● DIRECTIONS FOR THIS TASK:
Reproduce what is written in the records below exactly, and leave out the images.

BEGIN

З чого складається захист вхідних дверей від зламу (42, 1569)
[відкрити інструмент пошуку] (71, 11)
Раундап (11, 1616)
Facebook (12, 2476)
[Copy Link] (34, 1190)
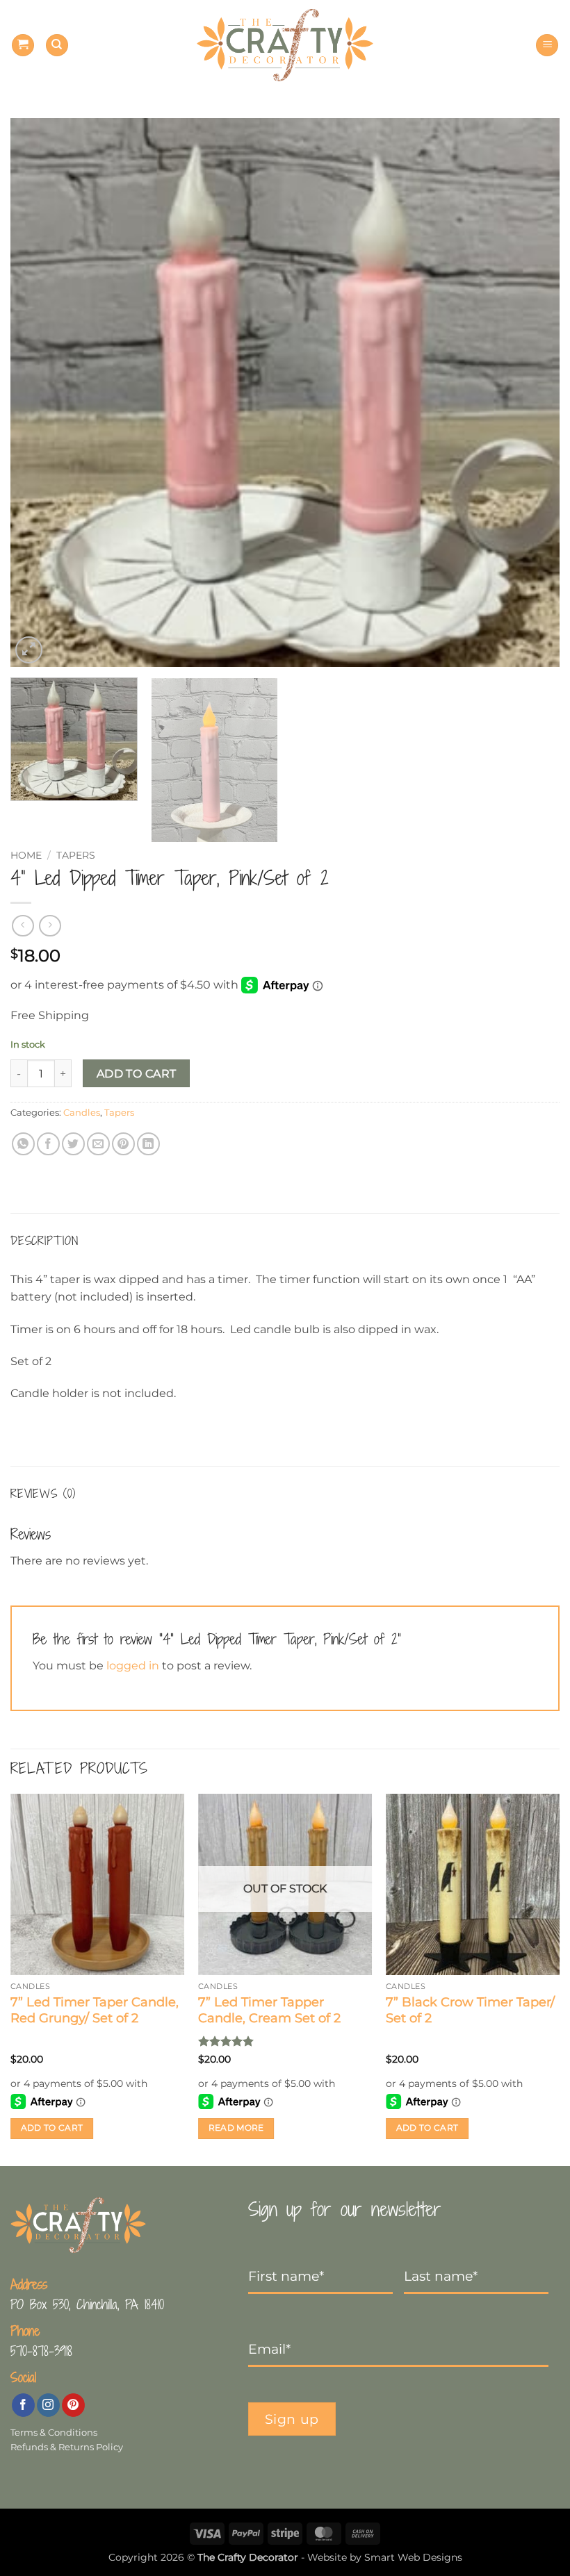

END

● ANSWER BOX:
З чого складається захист вхідних дверей від зламу (42, 1569)
[відкрити інструмент пошуку] (71, 11)
Раундап (11, 1616)
Facebook (12, 2476)
[Copy Link] (34, 1190)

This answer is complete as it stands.